Most women are prescribed a prophylactic amount of folic acid – 400 mcg per day. A higher dosage of the vitamin will not provide better protection, although a doctor may prescribe more due to some health problems.

Vitamin D 

It cannot be unequivocally stated that absolutely everyone should take cholecalciferol. But vitamin D deficiency is very common. By some estimates, one billion people worldwide suffer from such a deficiency. You can find out for sure whether you belong to this billion by laboratory tests.

Vitamin D deficiency increases bone loss, increases the risk of fractures, causes fatigue, and causes muscle weakness.

The problem is that, with the exception of certain foods like oily fish, vitamin D is hard to come by in the regular diet. Most of the vitamin is produced by the body when exposed to sunlight. Its amount is affected by the time spent in the sun, and the season, and age, some diseases and conditions like obesity. Plus, the further north you live, the more likely you are to be deficient in vitamin D, especially during the winter months.

The UK Department of Health (PHE) recommends that every adult take 10 micrograms of cholecalciferol (400 IU) daily in autumn and winter. The US National Institutes of Health (NIH) states that an adult needs a dosage of 15 mcg (600 IU) per day.

Vitamin B12

Most people get enough vitamin B12 from their daily diet. Additional intake is recommended for people over 50, vegetarians and vegans. The NIH warns that vitamin absorption declines after age 50, so supplements should be considered. The recommended dose is 2.4 mcg daily. The US National Institutes of Health advises the same dosage for those who limit the consumption of meat products.

Vitamin B12 deficiency causes weakness, constipation, loss of appetite and weight loss. There may be numbness and tingling in the arms and legs, problems with balance and memory.


Calcium, like vitamin D, is important for a strong skeleton. Although calcium deficiency is rare, intake below recommended levels can have negative health effects. In the long term, insufficient calcium intake can lead to osteoporosis.

The NIH says postmenopausal women, vegetarians, and people who are lactose intolerant or allergic to cow’s milk are at risk. The recommended dose for an adult is 1000 mg, and 1200 mg for women over fifty.

“The body cannot process more than 500 milligrams of calcium at a time. If you are taking a supplement with a large amount, your body must be doing something in excess. It is possible that the pain Not high levels of calcium in the blood can cause blood clots, or that calcium can build up along the walls of arteries and contribute to blood vessel constriction,” warns Erin Michos, MD, Associate Director of Preventive Cardiology at the Ciccarone Center for the Prevention of Heart Disease.

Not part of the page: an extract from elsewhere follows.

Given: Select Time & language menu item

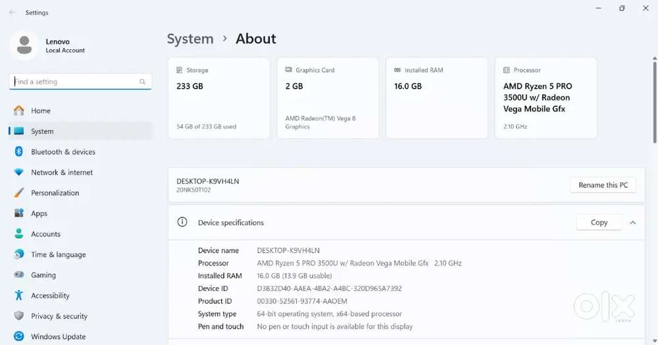Looking at the screenshot, I should (58, 255).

Considering that an adult over fifty receives from 600 to 700 mg of calcium per day with food, it remains to add just no more than 500 mg per day.

Irregular vitamins can be damaging 

The US National Institutes of Health says that taking vitamins within the recommended dosage range is unlikely to harm. The problem is that today many food products are additionally enriched with microelements. This means that with food we get a little more than we think. If you add vitamins with minerals also in capsules, instead of benefit, you can get hypervitaminosis and health problems.

Also, not all vitamins are good for everyone. Vitamin A is known to be toxic to the fetus during pregnancy. It is also not known how a food fortified supplement will affect the results of some tests.

If you are already taking vitamins for prevention, you should consult a doctor you trust. And it is better to choose registered drugs so that nutritional supplements do not play a cruel joke on you.